La serie prosegue con la crudezza che la contraddistingue. Inquadra bene, dal punto di vista psicologico, i personaggi, mettendone a nudo le debolezze. Denuncia il maschilismo e machismo quotidiano e le diverse forme di violenza che subiscono le donne. Ma mostra anche, in modo significativo, la volontà di riscatto dalla subalternità. Significativa anche la denuncia di come l’industria della pornografia tenda a naturalizzare la violenza nei confronti delle donne. Resta il dubbio che – mostrando tanti adolescenti così problematici e nessun caso realmente alternativo – si finisca, magari involontariamente, per normalizzare e naturalizzare questa situazione di disagio giovanile, talvolta, peraltro, anche molto accentuato.

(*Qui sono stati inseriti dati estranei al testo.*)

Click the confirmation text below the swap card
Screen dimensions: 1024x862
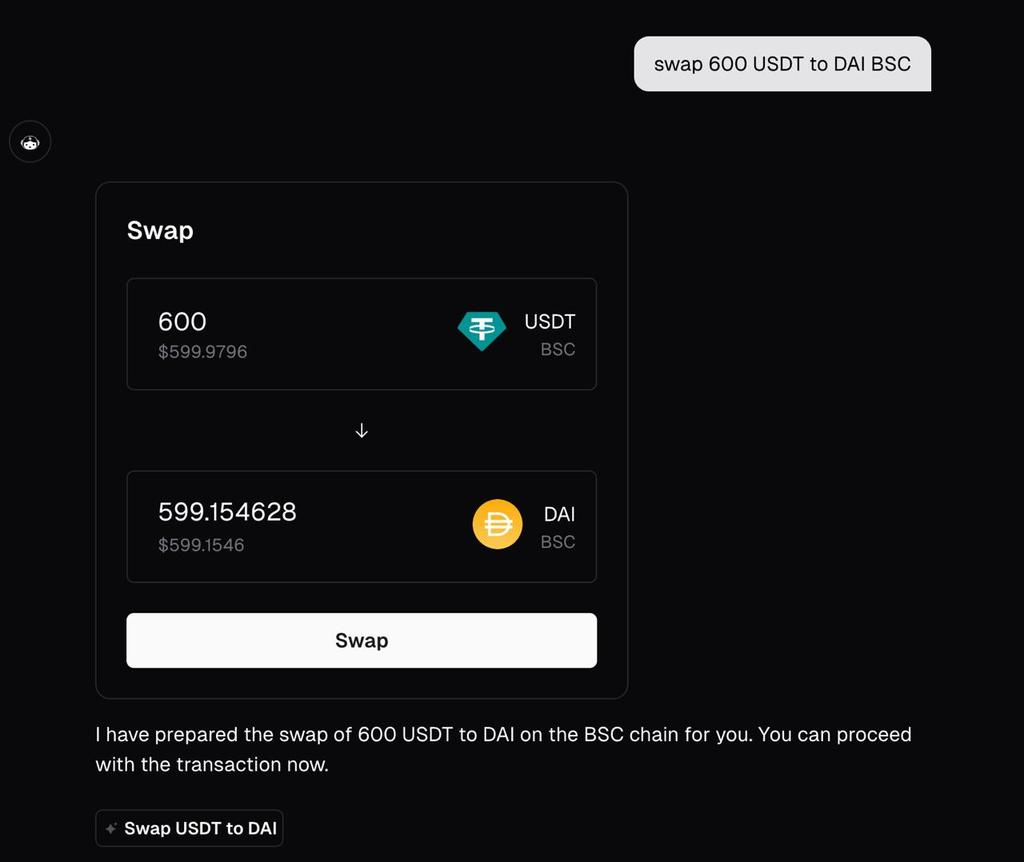[503, 749]
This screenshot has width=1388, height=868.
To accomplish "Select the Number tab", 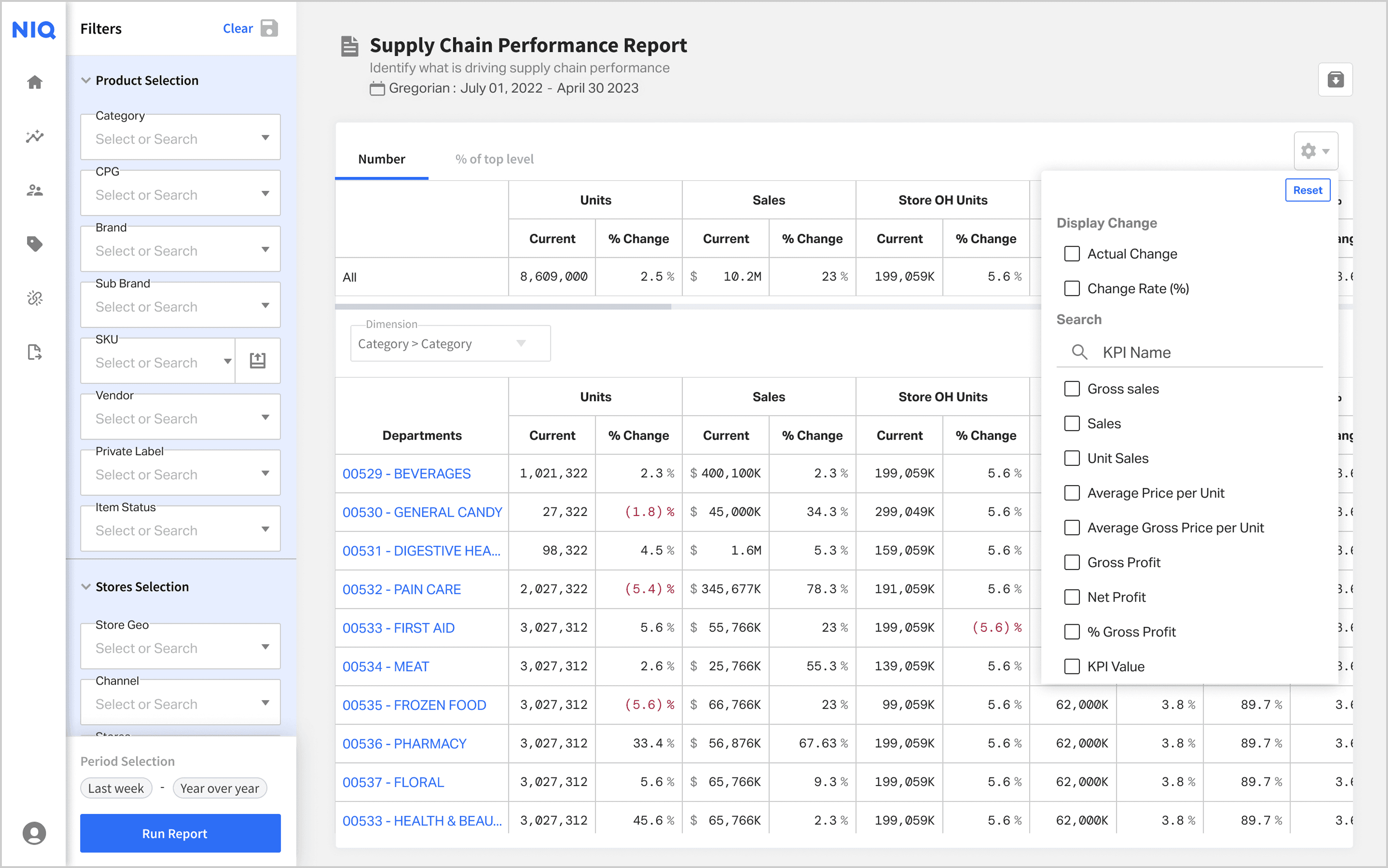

Il terzo episodio non delude le aspettative, la serie prosegue il suo corso, approfondendo le perversioni maschili, il fascismo e sessismo quotidiano, la discriminazione dei transgender, il dramma della droga e i problemi di una generazione di adolescenti privi completamente di spirito dell’utopia e del principio speranza in un mondo migliore. Perciò vivono completamente schiacciati nella tenebra del quotidiano, dominati dalle apparenze e convinti che si possa essere felici anche disinteressandosi dei problemi politici e sociali e senza grandi ambizioni, come quella di contribuire alla lotta per l’emancipazione umana. In tale quadro sconfortante non sembrano esserci reali vie di uscita, se non in una storia d’amore adolescenziale magari inter-razziale.

Nel quarto episodio emerge ulteriormente la violenza legata alla sfera della sessualità, connessa al permanere della struttura patriarcale e machista all’interno di una società maschilista. Per cui se da un lato la repressione della sessualità sembra ormai del tutto superata, rimane ancora un profondo giudizio etico e morale che tende a colpevolizzare la ricerca del piacere da parte della donna. Significativo anche il perverso rapporto fra una sessualità distorta e l’ipocrisia tipicamente puritana. Egualmente degno di nota è la rappresentazione realistica del fascismo quotidiano, espressione tipica della classe dominante. Colpisce, infine, come le tendenze transgender di un bambino siano cercate di curare dalla madre facendolo rinchiudere in un ultra-repressivo ospedale psichiatrico. Resta in definitiva ancora molto valida la critica di Herbert Marcuse alla desublimazione repressiva caratteristica della società a capitalismo maturo, che tende a ridurre l’individuo, come gli adolescenti della serie, a un uomo a una dimensione.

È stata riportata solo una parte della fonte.